Ainsi, quand les féministes qui plaisent au statu quo répondent à des critiques, elles « ont raison », sont « courageuses », et seront applaudies. Mais quand une femme sans tribune vomit sa colère et sa douleur on lui reproche immédiatement de « faire une bonne critique mais de ne pas avoir le bon ton ». Une féministe bien connue parlait de la colère des oppriméEs et j’ai beaucoup pensé à elle en voyant comment les féministes qui plaisent au statu quo et leurs fans ont immédiatement rejeté la critique émotive de la première lettre. Ainsi, pour celles qui ne sont pas en position de pouvoir, il leur faut obéir à des règles bien précises pour avoir le droit de critiquer ou d’être émotives. Sinon leur critique n’est pas légitimée par la pensée dominante. Sinon, leur pensée politique est complètement évacuée pour ne pointer que la forme. C’est des dynamiques bien connues de celles et ceux qui réfléchissent sur les rapports de domination et d’oppression, mais il est aussi bien connu que des fois l’émotivité est la seule manière qu’il reste pour s’exprimer pour des gens qui n’ont pas le pouvoir de créer le réel.

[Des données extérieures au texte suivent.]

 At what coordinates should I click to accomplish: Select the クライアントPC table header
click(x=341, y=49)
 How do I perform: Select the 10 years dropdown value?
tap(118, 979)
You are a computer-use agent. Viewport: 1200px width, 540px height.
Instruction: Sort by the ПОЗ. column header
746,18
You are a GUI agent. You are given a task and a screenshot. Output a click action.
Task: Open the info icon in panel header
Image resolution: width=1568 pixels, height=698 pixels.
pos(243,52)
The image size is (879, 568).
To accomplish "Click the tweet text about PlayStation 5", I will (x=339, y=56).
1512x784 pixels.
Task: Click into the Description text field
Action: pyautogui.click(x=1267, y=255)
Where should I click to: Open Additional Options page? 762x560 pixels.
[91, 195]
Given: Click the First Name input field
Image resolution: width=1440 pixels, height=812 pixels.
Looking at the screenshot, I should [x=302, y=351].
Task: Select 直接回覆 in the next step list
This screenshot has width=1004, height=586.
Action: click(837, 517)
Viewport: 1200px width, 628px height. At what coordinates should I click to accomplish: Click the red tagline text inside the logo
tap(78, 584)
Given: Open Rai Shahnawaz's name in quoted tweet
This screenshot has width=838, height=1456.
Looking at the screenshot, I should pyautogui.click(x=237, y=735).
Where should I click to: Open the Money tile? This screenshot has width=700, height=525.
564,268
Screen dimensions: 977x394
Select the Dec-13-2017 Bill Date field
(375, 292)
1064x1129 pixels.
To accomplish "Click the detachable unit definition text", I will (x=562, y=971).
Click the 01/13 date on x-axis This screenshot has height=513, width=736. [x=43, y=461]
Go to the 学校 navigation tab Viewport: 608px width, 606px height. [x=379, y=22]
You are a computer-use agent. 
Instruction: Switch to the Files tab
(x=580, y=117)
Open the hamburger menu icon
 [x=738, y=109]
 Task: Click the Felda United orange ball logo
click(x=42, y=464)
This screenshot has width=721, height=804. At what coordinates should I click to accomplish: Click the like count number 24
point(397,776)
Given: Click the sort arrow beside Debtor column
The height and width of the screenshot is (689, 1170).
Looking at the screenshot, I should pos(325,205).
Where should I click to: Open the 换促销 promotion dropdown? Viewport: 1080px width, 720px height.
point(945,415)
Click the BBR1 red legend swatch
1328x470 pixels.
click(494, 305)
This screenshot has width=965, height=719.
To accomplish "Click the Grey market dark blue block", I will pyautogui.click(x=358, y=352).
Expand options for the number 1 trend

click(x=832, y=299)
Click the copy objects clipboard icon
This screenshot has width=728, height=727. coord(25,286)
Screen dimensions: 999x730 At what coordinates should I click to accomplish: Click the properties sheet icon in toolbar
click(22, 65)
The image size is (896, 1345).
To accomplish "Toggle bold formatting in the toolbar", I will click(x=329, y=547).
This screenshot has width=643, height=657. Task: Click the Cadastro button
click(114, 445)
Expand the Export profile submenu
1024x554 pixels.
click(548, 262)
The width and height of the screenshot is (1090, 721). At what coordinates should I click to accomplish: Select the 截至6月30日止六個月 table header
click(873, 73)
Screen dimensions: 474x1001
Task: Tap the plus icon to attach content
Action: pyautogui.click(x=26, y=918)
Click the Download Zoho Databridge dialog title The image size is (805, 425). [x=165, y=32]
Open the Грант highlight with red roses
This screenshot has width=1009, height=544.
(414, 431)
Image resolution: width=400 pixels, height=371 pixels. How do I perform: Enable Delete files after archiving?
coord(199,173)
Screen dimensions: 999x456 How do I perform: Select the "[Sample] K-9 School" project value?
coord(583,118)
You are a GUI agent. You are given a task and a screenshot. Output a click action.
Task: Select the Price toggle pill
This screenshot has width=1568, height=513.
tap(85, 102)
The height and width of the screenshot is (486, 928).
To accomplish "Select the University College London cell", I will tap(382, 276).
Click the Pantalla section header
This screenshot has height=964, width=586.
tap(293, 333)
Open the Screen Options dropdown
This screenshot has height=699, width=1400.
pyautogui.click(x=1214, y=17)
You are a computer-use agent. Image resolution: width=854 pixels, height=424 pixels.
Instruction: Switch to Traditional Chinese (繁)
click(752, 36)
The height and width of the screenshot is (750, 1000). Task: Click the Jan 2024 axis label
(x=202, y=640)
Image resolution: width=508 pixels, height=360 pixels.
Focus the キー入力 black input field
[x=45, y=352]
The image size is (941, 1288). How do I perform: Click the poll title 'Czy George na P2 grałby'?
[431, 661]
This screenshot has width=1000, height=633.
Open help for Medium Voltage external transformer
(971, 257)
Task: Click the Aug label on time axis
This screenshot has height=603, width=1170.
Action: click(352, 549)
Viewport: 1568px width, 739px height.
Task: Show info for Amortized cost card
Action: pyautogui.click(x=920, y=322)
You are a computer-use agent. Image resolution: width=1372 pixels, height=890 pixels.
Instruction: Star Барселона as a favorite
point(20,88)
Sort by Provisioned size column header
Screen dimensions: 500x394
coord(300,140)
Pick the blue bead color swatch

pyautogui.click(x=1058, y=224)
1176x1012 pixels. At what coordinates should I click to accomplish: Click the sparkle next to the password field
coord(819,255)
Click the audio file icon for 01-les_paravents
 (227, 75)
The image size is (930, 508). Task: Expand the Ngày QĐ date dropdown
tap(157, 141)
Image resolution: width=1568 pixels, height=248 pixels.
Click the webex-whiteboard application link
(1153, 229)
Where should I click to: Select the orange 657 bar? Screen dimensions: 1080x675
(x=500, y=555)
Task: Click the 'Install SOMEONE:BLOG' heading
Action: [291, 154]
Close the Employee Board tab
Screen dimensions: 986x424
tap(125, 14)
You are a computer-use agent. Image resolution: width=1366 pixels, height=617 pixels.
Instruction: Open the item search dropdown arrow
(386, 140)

C’est pourquoi, personnellement, ça me heurte quand on reproche à unE non-dominantEs d’être en colère et de mal s’exprimer. On a pas toutes accès à des tribunes publiques qui permettent d’évacuer, d’influencer, et de rester gentille. Des fois quand nos expériences sont invisibilisées, la colère sort. Délégitimer la colère de quelqu’un parce que le politique qui est exprimé ne nous plaît pas, c’est laid.

Heureusement, le féminisme est un espace où des femmes sans pouvoir, et normalement sans voix, peuvent encore confronter politiquement des femmes avec du pouvoir. Et si je comprends qu’émotionnellement tous ces échanges ont pu/peuvent être épuisants et fâchants pour les participantes, je suis vraiment heureuse et fière de constater que parce que nous nous revendiquons toutes du féminisme, nous acceptons d’ouvrir des espaces de débat et de prendre nos opposantes au sérieux. Dire que le féminisme est parcouru de contradictions et que les débats sont permis est un fait connu que nous ânonnons une fois de temps en temps tel un mantra, mais vivre des moments ou des clash théoriques/politiques/émotionnels sont permis grâce au fait que toutes ces femmes sont féministes rend cela très concret.

La pensée féministe est donc encore un espace privilégié où les dominantes et les non-dominantes peuvent s’affronter et débattre. Ce n’est pas parfait et exempt de douleur mais ça existe et c’est précieux. Si nous pouvions continuer à nourrir cet espace oui par des débats, mais surtout en refusant les étiquettes de chicanes de sacoches, de méchantes jalouses et de titesaffairesquiontdelapeineparcequedautresnesontpasdaccord, nous, féministes de tous horizons, serons encore longtemps en mesure de rendre visible ce qui ne l’est pas et de confronter l’ordre établi de toutes les manières qui nous semblent bonnes. Le féminisme est politique, nos réflexions aussi. Ne les laissons pas être dévaluées.